> Exercise: Go line by line through the records below. Copy whichever lines contain the string "options".

(Data excerpts)
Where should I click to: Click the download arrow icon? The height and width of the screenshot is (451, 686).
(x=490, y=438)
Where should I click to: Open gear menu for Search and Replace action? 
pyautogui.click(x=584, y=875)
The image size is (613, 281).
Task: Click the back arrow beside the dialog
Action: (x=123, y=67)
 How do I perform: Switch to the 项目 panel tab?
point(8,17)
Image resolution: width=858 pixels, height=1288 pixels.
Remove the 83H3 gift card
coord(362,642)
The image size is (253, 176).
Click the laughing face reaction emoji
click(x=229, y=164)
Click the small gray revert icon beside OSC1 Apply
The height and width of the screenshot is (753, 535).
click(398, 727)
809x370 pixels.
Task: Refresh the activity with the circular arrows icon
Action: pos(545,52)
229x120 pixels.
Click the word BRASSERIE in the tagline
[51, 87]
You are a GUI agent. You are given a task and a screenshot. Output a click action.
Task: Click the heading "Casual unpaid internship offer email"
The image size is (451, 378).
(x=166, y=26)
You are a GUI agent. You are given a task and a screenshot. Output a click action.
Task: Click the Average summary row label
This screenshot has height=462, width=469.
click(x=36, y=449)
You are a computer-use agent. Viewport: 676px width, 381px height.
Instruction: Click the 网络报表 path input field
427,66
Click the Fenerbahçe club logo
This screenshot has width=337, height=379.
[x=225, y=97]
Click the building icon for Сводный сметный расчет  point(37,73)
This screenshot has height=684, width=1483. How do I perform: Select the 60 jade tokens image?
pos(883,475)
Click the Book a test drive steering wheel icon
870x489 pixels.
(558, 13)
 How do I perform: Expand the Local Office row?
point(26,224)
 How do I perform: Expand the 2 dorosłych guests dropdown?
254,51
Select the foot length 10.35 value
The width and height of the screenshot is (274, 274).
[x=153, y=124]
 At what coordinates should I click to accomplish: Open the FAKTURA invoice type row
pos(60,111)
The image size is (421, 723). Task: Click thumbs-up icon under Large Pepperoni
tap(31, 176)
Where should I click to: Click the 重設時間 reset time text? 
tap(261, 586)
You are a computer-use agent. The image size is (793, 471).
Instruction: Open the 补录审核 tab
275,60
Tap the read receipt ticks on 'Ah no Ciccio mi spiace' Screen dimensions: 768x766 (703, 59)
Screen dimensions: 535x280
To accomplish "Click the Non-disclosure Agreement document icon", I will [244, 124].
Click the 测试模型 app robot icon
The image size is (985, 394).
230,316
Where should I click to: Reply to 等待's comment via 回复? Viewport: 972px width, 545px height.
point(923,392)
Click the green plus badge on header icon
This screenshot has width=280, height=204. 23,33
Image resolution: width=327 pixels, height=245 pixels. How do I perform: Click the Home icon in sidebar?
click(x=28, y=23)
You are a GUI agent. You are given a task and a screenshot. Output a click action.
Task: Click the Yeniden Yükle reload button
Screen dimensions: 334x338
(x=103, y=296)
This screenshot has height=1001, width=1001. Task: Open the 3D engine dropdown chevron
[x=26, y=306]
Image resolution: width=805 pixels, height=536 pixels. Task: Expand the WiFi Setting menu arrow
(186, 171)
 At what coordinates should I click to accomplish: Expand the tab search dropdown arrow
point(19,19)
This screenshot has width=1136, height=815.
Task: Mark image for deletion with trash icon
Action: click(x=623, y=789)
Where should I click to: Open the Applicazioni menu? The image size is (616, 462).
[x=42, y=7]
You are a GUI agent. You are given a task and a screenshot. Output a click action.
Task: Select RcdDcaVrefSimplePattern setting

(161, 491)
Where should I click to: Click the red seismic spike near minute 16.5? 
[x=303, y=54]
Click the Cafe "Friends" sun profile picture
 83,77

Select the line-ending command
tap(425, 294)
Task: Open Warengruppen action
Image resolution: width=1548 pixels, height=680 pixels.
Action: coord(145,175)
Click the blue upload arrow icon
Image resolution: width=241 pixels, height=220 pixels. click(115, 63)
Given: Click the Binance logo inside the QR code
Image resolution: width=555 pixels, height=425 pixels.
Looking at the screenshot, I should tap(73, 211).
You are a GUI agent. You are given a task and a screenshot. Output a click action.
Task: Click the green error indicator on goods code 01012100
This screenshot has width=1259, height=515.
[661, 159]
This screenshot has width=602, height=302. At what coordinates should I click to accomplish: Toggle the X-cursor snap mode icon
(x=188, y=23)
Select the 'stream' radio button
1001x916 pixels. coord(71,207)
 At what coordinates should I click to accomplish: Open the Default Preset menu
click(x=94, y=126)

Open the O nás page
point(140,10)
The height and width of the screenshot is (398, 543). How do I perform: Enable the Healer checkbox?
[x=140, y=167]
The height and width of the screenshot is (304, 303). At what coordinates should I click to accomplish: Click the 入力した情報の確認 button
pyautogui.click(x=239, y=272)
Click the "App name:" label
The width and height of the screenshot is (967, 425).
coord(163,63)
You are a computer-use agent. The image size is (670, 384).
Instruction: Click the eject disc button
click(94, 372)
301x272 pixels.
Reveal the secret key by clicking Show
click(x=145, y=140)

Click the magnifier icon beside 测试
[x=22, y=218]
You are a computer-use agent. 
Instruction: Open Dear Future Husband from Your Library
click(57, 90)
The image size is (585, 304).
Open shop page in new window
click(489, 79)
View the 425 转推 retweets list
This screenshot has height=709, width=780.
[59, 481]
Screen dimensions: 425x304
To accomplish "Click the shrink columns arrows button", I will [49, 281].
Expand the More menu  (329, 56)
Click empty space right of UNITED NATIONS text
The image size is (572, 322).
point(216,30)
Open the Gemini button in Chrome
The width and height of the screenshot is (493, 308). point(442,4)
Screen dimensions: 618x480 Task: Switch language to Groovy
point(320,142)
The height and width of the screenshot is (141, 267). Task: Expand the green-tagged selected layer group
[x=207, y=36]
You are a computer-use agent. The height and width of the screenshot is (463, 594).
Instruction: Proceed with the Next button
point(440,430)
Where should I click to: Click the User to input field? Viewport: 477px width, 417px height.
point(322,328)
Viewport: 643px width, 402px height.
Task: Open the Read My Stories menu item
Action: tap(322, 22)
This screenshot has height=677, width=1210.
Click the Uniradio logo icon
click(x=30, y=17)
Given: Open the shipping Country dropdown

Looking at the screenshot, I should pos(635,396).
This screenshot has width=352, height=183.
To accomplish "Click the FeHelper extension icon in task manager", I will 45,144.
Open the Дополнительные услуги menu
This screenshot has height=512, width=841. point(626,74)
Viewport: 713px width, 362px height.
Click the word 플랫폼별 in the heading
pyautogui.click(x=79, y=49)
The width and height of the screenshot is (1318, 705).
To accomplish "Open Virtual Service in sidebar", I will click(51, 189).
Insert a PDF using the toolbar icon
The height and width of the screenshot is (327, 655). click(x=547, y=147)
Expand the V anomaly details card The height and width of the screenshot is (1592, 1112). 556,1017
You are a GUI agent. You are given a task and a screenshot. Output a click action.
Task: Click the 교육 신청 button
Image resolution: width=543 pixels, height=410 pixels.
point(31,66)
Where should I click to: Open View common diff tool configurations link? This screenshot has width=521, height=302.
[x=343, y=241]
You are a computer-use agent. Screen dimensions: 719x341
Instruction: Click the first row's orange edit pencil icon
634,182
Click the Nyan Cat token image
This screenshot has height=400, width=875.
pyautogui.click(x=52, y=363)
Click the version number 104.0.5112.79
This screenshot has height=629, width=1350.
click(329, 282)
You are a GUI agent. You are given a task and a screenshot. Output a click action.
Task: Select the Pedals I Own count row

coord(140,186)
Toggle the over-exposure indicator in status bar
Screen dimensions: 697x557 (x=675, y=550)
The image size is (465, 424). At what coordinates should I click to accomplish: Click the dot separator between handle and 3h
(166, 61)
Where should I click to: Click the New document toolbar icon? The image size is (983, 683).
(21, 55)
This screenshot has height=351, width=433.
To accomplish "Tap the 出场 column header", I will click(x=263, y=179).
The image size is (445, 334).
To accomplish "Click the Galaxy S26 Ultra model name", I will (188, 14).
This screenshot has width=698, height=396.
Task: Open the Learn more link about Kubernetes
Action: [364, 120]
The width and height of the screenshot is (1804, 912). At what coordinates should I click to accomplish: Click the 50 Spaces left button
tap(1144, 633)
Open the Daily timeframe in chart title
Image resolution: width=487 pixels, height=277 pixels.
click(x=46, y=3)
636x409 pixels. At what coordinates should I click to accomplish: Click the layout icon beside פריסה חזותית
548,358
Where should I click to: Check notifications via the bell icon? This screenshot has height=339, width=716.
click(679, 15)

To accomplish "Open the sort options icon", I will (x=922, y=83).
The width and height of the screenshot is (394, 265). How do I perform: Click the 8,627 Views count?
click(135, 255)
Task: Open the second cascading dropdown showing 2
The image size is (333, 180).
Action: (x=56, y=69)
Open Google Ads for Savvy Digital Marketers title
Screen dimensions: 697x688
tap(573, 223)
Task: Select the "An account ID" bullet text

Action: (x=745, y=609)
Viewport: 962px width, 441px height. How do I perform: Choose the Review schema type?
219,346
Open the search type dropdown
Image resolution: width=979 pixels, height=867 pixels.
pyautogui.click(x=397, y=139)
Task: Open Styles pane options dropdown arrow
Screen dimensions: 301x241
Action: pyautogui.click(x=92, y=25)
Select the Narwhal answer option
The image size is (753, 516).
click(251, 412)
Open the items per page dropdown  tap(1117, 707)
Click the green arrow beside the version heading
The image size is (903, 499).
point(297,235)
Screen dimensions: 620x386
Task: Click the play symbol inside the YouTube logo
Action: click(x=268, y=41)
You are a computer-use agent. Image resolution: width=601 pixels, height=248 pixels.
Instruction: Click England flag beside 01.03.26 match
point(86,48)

> Response to this task:
To accomplish "Open the sort options icon", I will (x=922, y=83).
Task: Open Styles pane options dropdown arrow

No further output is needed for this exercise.